The answer must consist of every line from the entries below that contains the word "байдарок".

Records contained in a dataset

--- START ---

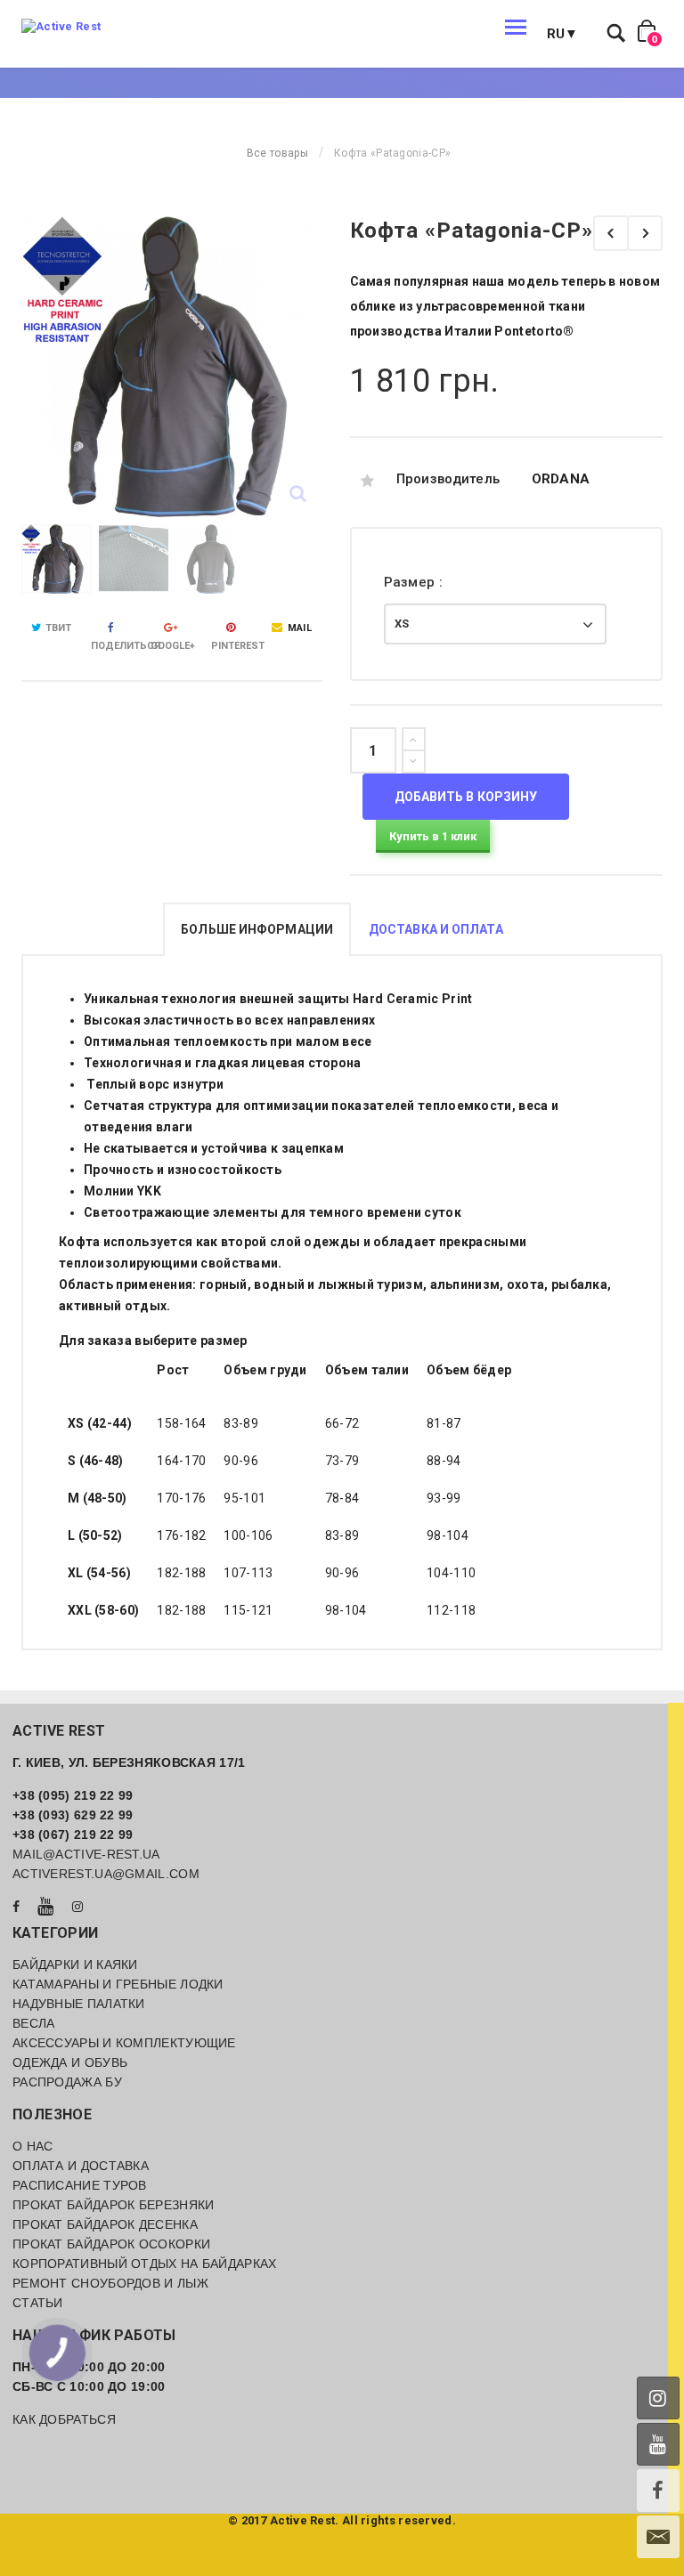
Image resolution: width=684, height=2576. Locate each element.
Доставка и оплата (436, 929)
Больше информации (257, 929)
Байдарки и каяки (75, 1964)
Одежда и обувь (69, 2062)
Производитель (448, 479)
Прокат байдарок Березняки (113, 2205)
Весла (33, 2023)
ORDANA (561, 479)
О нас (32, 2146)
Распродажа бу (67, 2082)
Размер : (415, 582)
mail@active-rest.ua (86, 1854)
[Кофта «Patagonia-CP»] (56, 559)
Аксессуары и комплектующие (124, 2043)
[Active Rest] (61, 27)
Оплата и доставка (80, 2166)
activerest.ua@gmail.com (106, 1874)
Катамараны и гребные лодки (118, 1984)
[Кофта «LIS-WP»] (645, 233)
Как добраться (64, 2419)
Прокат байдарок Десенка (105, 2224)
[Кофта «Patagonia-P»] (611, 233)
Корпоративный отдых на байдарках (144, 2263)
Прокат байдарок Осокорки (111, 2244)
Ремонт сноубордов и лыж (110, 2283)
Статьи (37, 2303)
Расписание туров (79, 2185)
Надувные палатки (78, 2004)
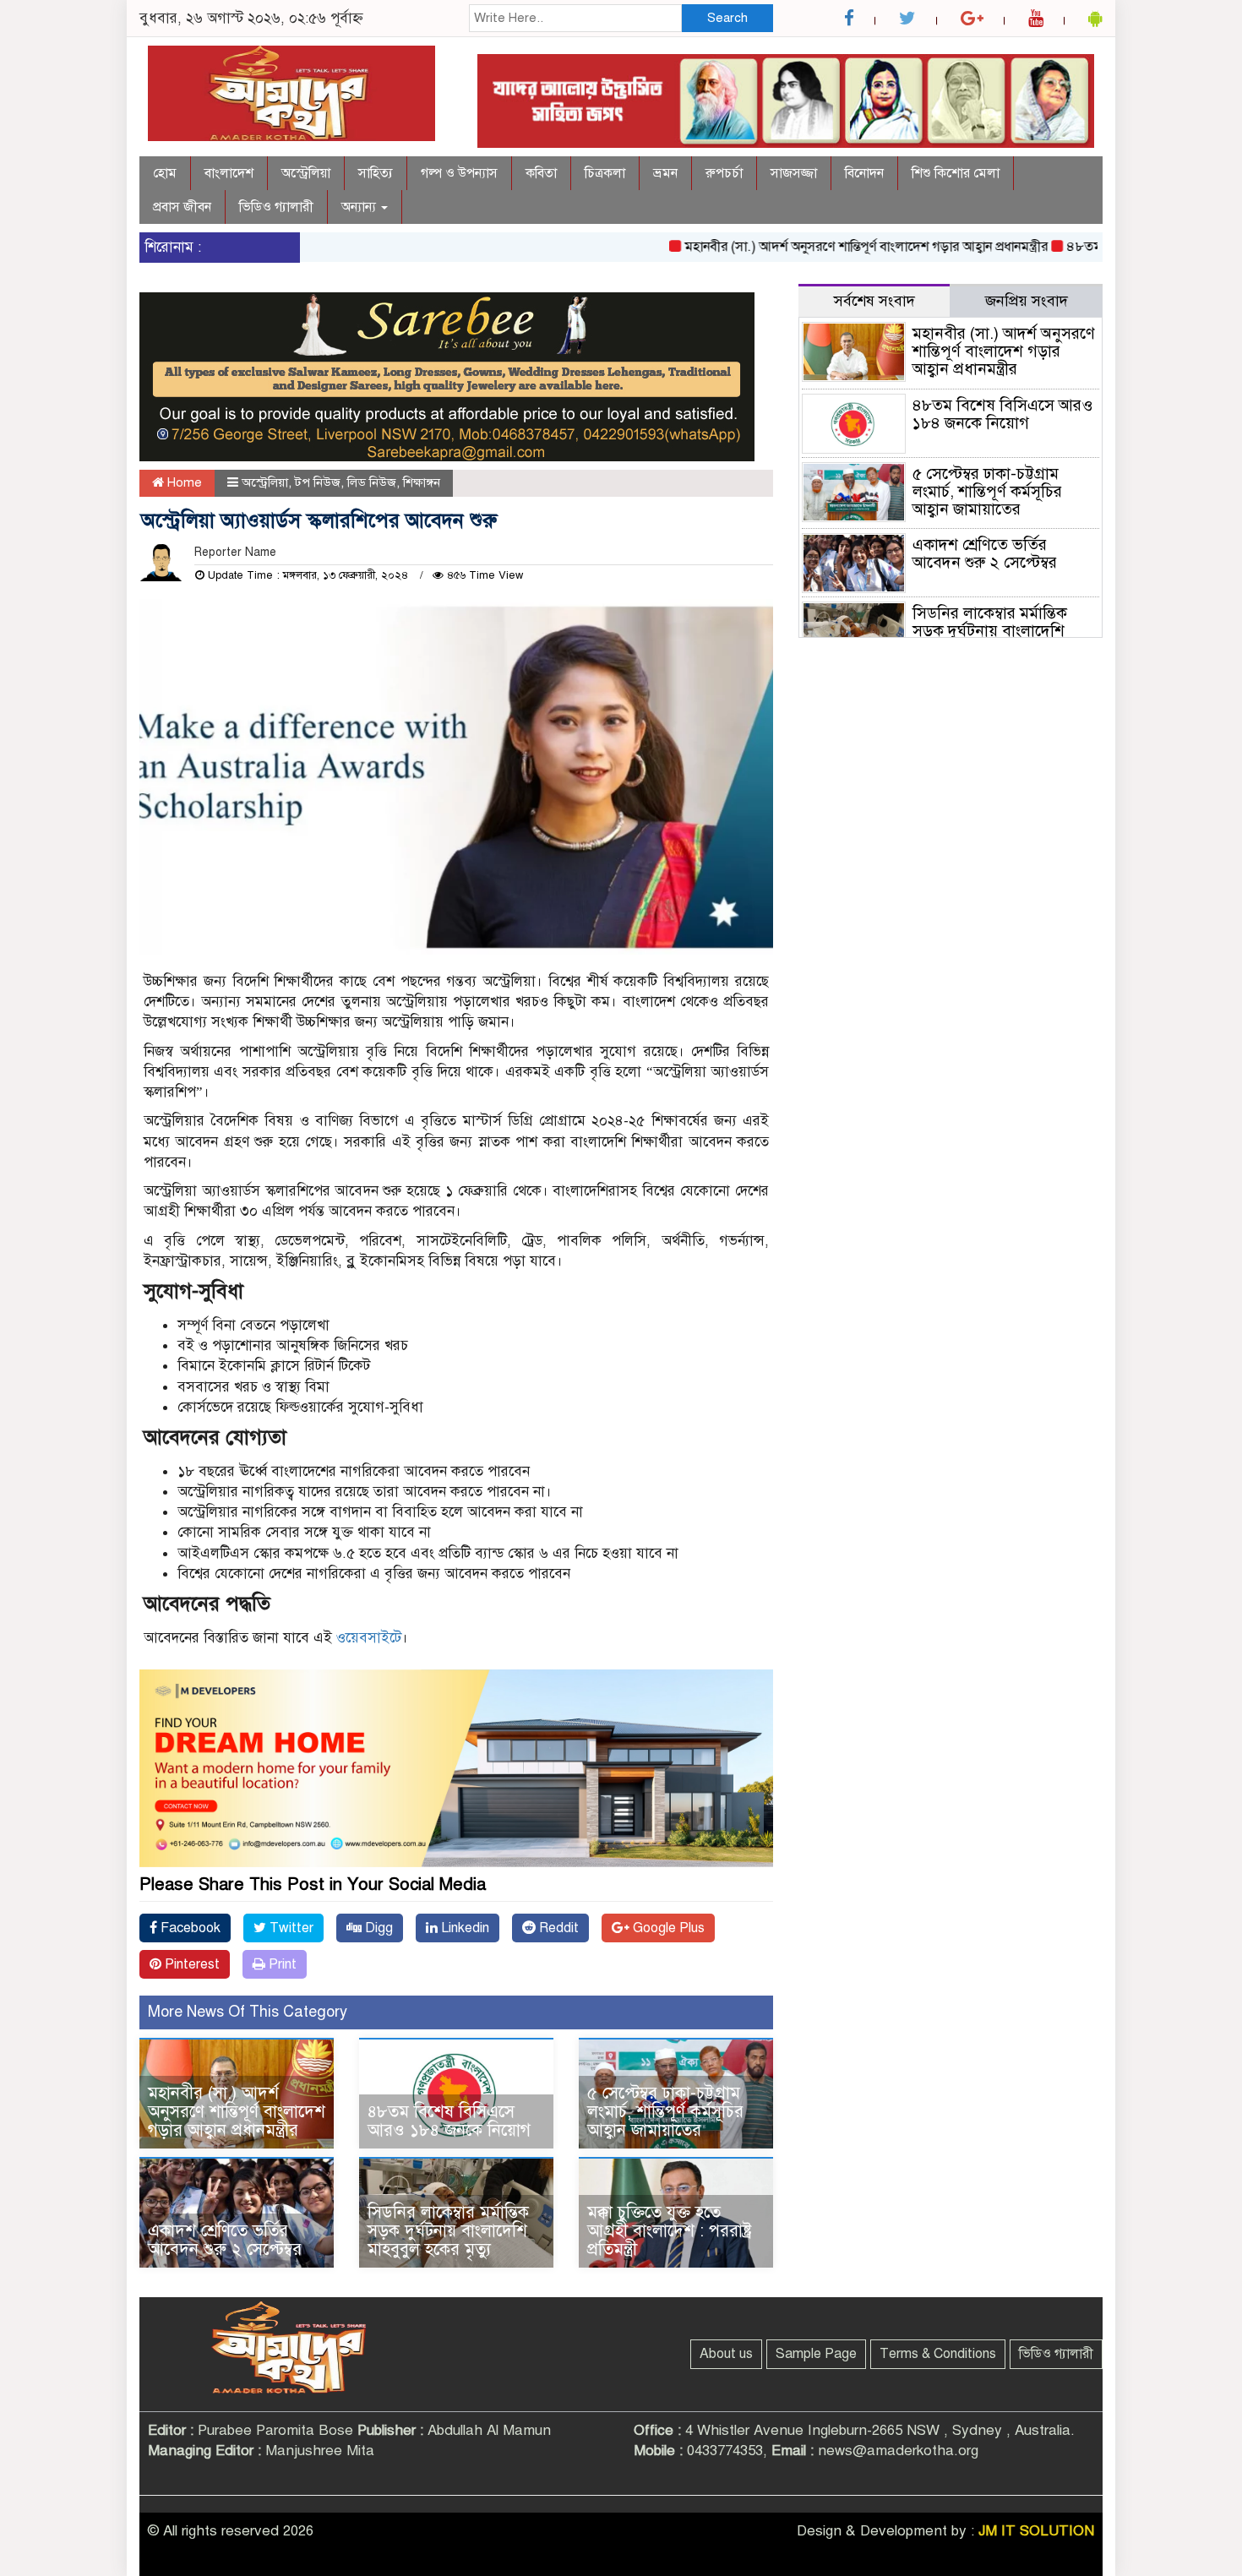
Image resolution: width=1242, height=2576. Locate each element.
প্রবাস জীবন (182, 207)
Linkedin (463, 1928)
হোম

--- END ---

## [EXERCISE RESPONSE]
Прокат байдарок Березняки (113, 2205)
Прокат байдарок Десенка (105, 2224)
Прокат байдарок Осокорки (111, 2244)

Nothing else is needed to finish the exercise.